%%

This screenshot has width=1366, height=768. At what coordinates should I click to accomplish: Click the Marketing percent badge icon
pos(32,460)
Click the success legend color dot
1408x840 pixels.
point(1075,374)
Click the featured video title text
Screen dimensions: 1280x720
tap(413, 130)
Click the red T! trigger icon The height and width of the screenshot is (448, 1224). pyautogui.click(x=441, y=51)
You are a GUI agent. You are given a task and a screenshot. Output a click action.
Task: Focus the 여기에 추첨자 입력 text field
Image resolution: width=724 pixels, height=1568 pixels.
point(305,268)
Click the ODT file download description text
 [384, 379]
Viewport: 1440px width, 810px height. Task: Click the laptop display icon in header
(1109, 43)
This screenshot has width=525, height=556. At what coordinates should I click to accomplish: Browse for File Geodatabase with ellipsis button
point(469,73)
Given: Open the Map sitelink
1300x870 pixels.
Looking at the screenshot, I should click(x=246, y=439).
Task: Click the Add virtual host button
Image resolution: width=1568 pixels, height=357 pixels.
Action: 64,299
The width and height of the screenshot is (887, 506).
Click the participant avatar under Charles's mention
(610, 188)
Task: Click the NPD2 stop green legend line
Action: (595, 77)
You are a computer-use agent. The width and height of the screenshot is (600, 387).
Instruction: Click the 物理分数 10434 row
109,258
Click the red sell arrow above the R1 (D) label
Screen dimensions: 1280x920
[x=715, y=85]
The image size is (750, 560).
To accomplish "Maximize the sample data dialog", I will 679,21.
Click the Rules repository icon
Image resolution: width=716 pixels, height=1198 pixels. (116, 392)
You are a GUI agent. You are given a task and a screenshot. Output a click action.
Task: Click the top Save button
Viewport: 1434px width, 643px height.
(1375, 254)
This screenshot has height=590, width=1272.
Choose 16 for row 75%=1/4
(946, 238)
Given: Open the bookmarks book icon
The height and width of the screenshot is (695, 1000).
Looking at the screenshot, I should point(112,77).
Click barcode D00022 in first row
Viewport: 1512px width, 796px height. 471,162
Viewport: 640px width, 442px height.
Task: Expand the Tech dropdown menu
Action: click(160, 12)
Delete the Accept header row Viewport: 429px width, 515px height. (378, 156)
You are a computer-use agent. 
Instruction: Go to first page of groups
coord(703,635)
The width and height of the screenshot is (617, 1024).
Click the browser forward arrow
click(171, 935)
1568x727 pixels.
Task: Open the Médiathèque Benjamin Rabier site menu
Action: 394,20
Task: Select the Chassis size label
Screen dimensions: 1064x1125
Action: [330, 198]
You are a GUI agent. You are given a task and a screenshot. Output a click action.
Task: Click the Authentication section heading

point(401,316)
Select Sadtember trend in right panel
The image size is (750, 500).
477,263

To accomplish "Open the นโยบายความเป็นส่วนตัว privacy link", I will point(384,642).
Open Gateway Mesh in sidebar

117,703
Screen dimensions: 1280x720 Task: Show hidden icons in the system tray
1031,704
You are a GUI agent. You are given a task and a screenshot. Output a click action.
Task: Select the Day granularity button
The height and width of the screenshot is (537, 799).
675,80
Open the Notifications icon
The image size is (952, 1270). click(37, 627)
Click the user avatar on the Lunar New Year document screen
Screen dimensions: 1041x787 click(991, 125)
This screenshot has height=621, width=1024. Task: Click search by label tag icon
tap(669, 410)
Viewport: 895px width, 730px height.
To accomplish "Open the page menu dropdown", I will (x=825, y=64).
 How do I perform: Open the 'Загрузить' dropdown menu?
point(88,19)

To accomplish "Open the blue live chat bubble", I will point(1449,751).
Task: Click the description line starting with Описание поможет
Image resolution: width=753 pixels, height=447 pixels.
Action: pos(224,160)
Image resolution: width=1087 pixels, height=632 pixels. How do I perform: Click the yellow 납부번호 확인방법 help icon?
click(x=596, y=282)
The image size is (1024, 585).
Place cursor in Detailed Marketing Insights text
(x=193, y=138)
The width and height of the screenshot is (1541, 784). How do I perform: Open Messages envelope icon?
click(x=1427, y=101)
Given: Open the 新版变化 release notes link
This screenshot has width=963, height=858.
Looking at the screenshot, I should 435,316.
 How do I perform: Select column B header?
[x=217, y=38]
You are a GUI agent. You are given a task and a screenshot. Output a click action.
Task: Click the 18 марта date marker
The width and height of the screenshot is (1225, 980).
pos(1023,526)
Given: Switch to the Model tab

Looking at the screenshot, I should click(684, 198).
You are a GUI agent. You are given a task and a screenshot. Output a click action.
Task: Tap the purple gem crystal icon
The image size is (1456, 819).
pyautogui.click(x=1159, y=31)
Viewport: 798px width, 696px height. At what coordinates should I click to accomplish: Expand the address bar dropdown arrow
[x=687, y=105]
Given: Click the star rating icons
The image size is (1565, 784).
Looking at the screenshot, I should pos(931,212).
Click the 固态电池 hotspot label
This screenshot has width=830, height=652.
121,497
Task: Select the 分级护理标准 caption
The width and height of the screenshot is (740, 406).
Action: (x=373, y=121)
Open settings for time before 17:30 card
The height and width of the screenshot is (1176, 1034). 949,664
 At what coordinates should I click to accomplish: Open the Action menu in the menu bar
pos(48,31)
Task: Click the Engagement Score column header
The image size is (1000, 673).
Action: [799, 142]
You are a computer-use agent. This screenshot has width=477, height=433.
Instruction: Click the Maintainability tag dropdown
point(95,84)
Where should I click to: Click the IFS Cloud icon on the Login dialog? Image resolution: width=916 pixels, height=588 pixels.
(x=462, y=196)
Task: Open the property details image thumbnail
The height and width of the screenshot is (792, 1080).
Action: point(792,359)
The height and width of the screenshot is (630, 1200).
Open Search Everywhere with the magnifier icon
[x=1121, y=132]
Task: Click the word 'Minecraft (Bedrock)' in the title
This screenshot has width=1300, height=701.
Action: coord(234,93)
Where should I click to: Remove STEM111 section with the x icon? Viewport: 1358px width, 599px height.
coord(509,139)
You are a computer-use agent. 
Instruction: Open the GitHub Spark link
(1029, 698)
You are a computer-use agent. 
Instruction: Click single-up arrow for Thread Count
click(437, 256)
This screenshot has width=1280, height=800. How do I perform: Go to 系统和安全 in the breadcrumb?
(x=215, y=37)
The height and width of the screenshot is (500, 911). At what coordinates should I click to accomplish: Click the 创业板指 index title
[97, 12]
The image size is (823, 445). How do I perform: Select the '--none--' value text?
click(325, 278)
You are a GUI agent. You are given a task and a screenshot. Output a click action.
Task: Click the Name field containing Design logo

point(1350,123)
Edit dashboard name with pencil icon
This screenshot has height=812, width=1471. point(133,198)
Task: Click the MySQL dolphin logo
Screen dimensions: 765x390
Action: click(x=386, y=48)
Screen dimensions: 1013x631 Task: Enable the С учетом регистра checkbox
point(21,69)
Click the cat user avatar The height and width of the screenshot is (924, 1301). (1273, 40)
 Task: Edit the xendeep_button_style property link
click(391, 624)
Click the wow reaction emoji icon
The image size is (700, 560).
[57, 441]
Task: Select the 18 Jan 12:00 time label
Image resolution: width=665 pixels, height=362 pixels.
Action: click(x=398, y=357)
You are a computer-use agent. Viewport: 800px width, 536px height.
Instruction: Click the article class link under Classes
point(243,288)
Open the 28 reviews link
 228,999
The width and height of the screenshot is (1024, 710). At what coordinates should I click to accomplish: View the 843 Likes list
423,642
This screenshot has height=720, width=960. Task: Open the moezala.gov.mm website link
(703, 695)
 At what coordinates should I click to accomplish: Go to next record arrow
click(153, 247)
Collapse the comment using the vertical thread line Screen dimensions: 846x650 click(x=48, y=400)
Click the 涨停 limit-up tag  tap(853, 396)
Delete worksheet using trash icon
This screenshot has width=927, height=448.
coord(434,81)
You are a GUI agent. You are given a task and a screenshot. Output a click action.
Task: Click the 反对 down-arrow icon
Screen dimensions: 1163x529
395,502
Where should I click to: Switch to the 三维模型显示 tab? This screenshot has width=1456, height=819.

%%

Your answer must consist solely of the lines above between the line holding "Choose 16 for row 75%=1/4" and the line holding "The width and height of the screenshot is (617, 1024).", inclusive, copied exactly.

Choose 16 for row 75%=1/4
(946, 238)
Given: Open the bookmarks book icon
The height and width of the screenshot is (695, 1000).
Looking at the screenshot, I should point(112,77).
Click barcode D00022 in first row
Viewport: 1512px width, 796px height. 471,162
Viewport: 640px width, 442px height.
Task: Expand the Tech dropdown menu
Action: click(160, 12)
Delete the Accept header row Viewport: 429px width, 515px height. (378, 156)
You are a computer-use agent. 
Instruction: Go to first page of groups
coord(703,635)
The width and height of the screenshot is (617, 1024).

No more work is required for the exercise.